The PAM is a 13-item patient reported outcome measure on self-reported knowledge, skills and confidence for self-management of one’s health or chronic condition [
38]. Patients are asked to report their level of agreement with various statements on a four point scale (e.g. strongly disagree, disagree, agree, strongly agree) or to indicate that the item was not applicable. A total score can be calculated by calculating a mean score of all the applicable items (items which were answered on the four point scale), which is transformed to a standardized activation score ranging from 0 to 100.
The EQ-5D consists of five items measuring problems on five dimensions of quality of life (mobility, self-care, usual activities, pain/discomfort and anxiety/depression). Patients can answer they have no problems, some problems or extreme problems [
39]. The resulting profile of answers (one of 243 possibilities) can be transformed to a utility given by the general public: the EQ-5D index using the Dutch index tariff [
40]. Furthermore, a visual analogue scale is included, which represents the patient’s judgment of his own health state on a scale from 0 (worst health state) to 100 (best health state).

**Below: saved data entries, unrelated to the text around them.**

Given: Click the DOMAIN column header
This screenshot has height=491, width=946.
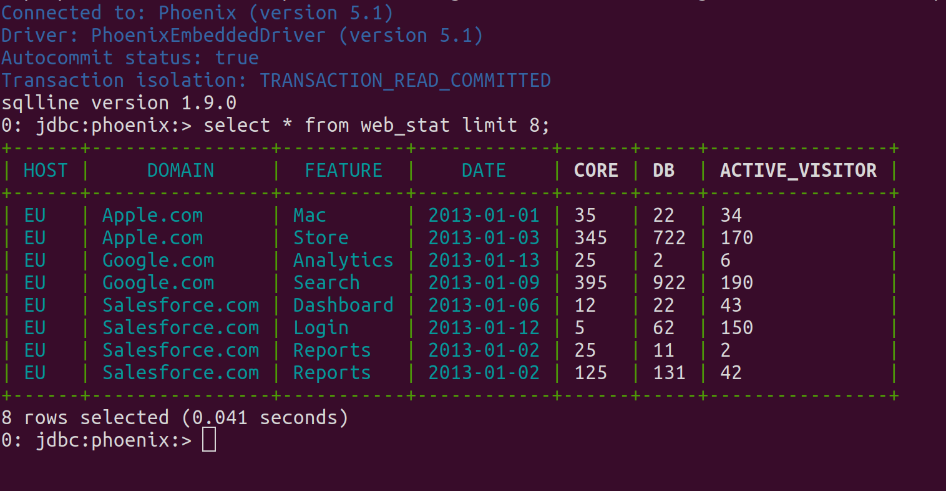Looking at the screenshot, I should click(180, 171).
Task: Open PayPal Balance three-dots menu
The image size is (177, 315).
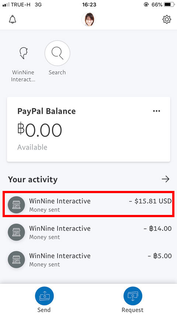Action: point(156,111)
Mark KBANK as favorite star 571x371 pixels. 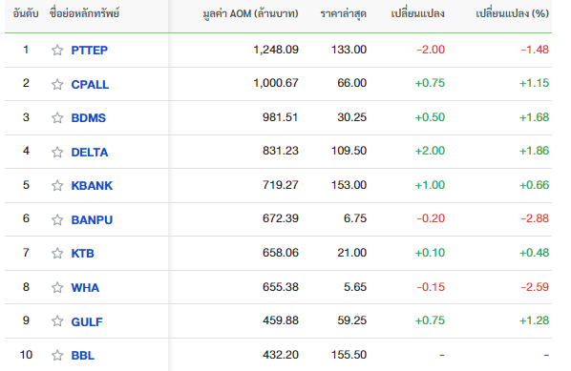[x=57, y=185]
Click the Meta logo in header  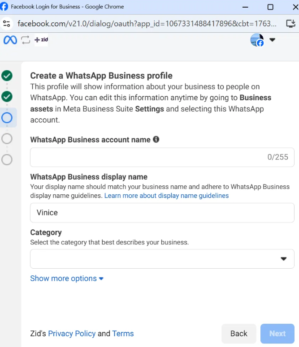(x=10, y=40)
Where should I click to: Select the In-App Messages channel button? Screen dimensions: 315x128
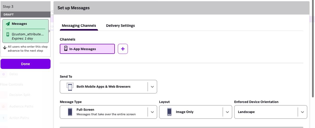tap(87, 49)
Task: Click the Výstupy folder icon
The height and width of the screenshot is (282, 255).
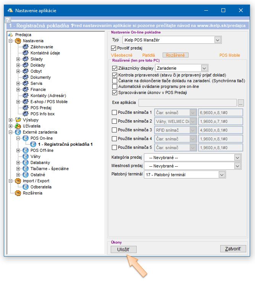Action: pos(18,120)
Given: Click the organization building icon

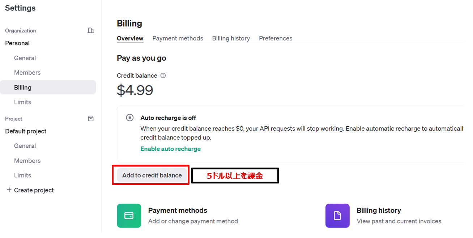Looking at the screenshot, I should point(91,30).
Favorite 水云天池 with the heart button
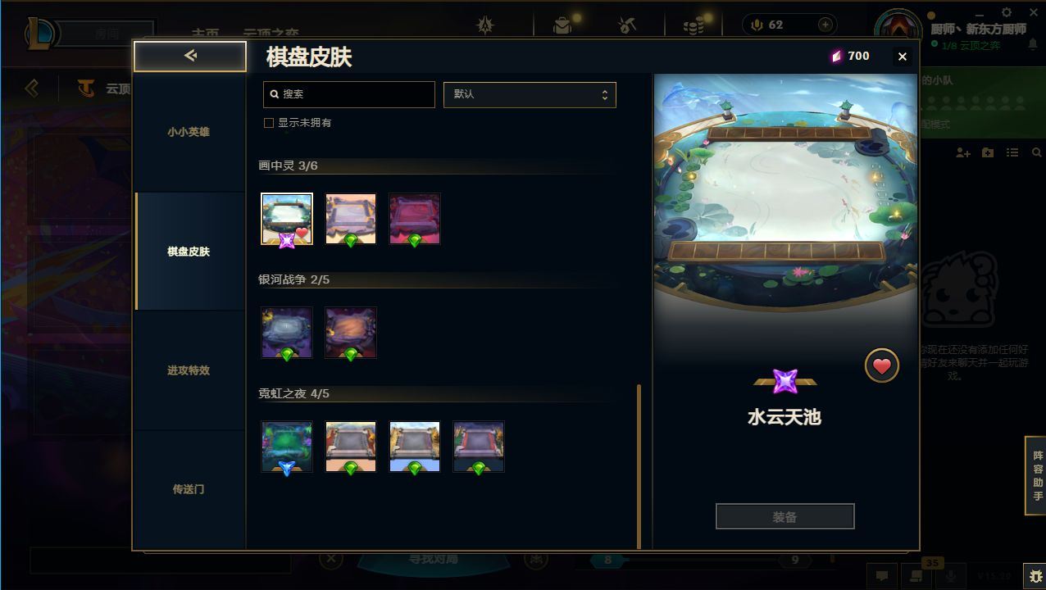Viewport: 1046px width, 590px height. click(x=882, y=365)
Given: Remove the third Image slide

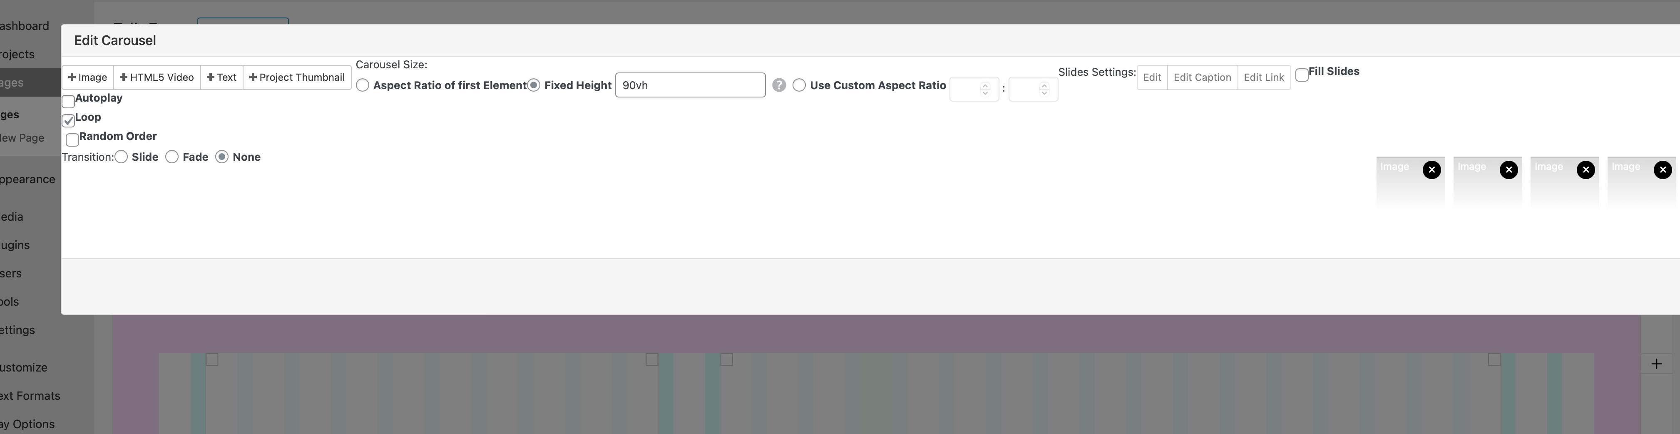Looking at the screenshot, I should pyautogui.click(x=1585, y=170).
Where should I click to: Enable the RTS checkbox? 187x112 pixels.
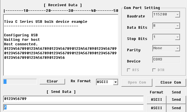click(129, 70)
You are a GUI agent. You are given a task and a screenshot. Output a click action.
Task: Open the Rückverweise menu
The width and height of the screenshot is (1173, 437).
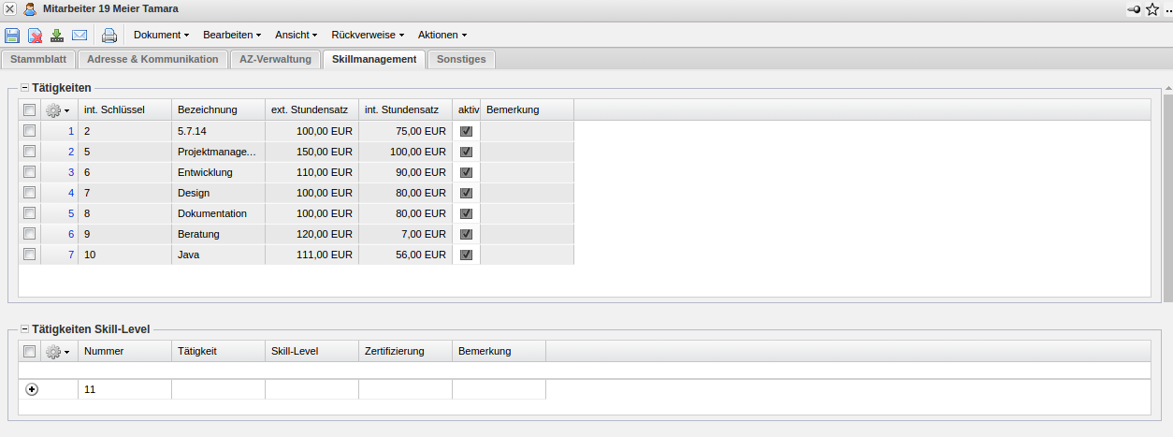coord(367,35)
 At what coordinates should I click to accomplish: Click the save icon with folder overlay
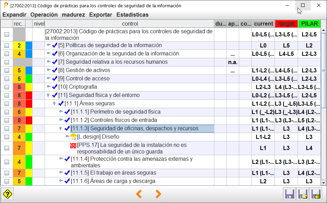[x=302, y=194]
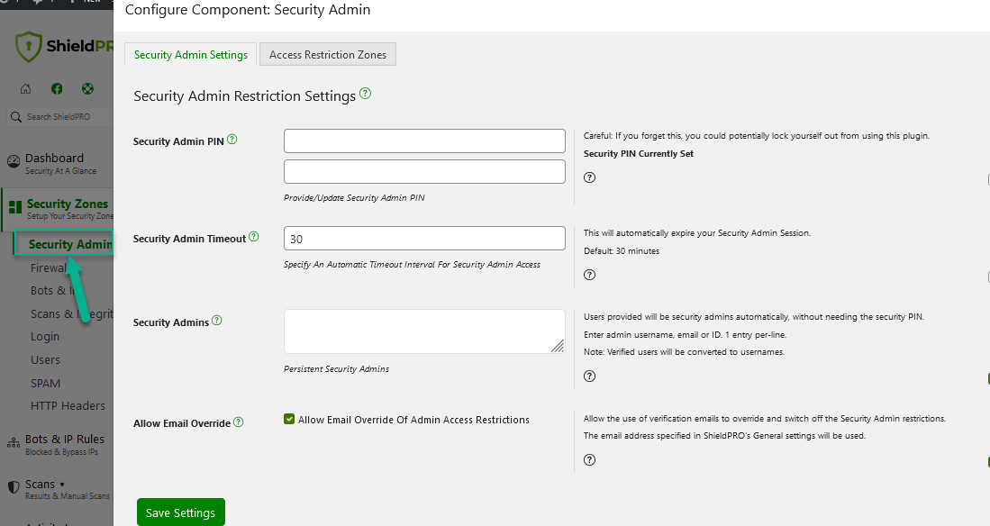
Task: Open help for Security Admin PIN
Action: click(233, 138)
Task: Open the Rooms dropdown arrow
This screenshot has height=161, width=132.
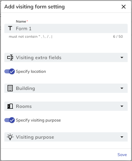Action: pyautogui.click(x=122, y=106)
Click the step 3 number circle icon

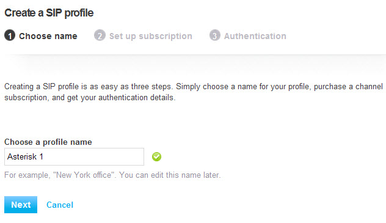[215, 35]
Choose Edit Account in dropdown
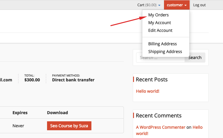This screenshot has height=138, width=223. (x=160, y=30)

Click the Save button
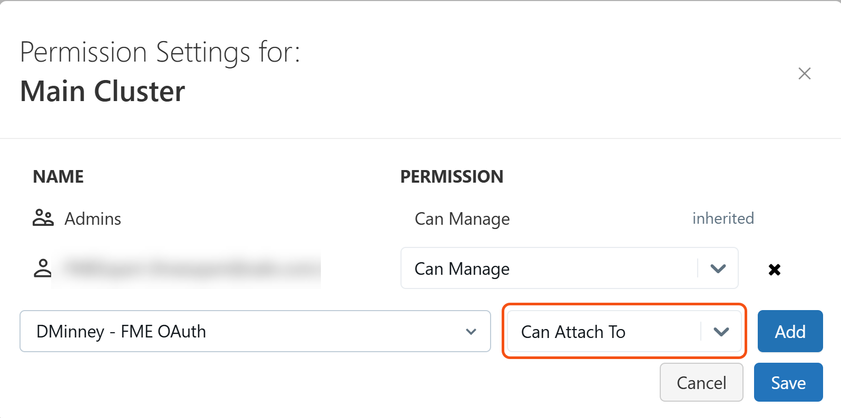point(788,382)
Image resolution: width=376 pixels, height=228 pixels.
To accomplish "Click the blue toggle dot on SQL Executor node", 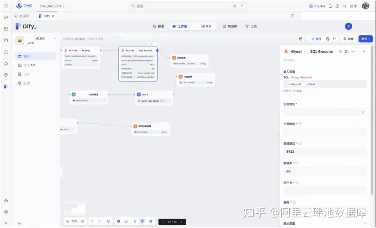I will [157, 50].
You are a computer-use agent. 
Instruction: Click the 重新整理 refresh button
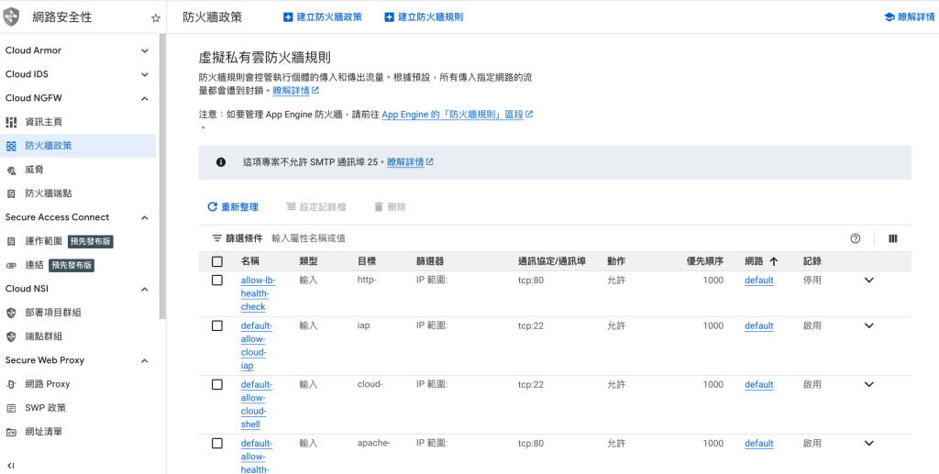pyautogui.click(x=233, y=207)
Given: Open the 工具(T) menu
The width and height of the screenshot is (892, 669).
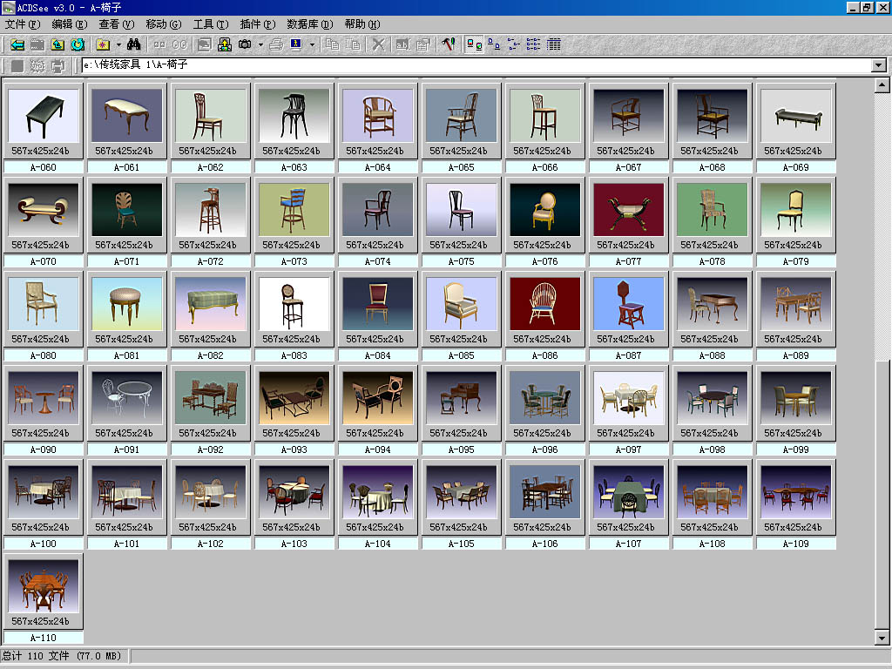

Direct medical (healthcare and medication use), direct non-medical (travelling costs and help received from family or friends) and indirect non-medical costs (productivity losses) in the previous 3 months will be measured using an adapted version of the medical consumption questionnaire (iMCQ) [
41] and productivity cost questionnaire (iPCQ) [
42] of the Institute for Medical Technology Assessment of the Erasmus University Rotterdam, the Netherlands, as recommended in the Dutch Health Care Insurance Board (CVZ) guideline [
43].
Sociodemographic and medical data
Sociodemographic characteristics (age, gender, education level and living situation) will be assessed at baseline using a study-specific questionnaire. Clinical characteristics including information on cancer stage (TNM classification) and cancer treatment, time since TL and co-morbidity will be collected from the hospital information system using a study-specific case report form. Co-morbidity will be measured using the Adult Comorbidity Evaluation 27 (ACE-27), in which patients can be classified into one of four grades of comorbidity (none, mild, moderate or severe) [
44]. Besides, a case report form on health care use in the hospital during the study period, including visits to medical specialists, day treatment (e.g. chemotherapy) and hospital admission, will be completed using the hospital information system.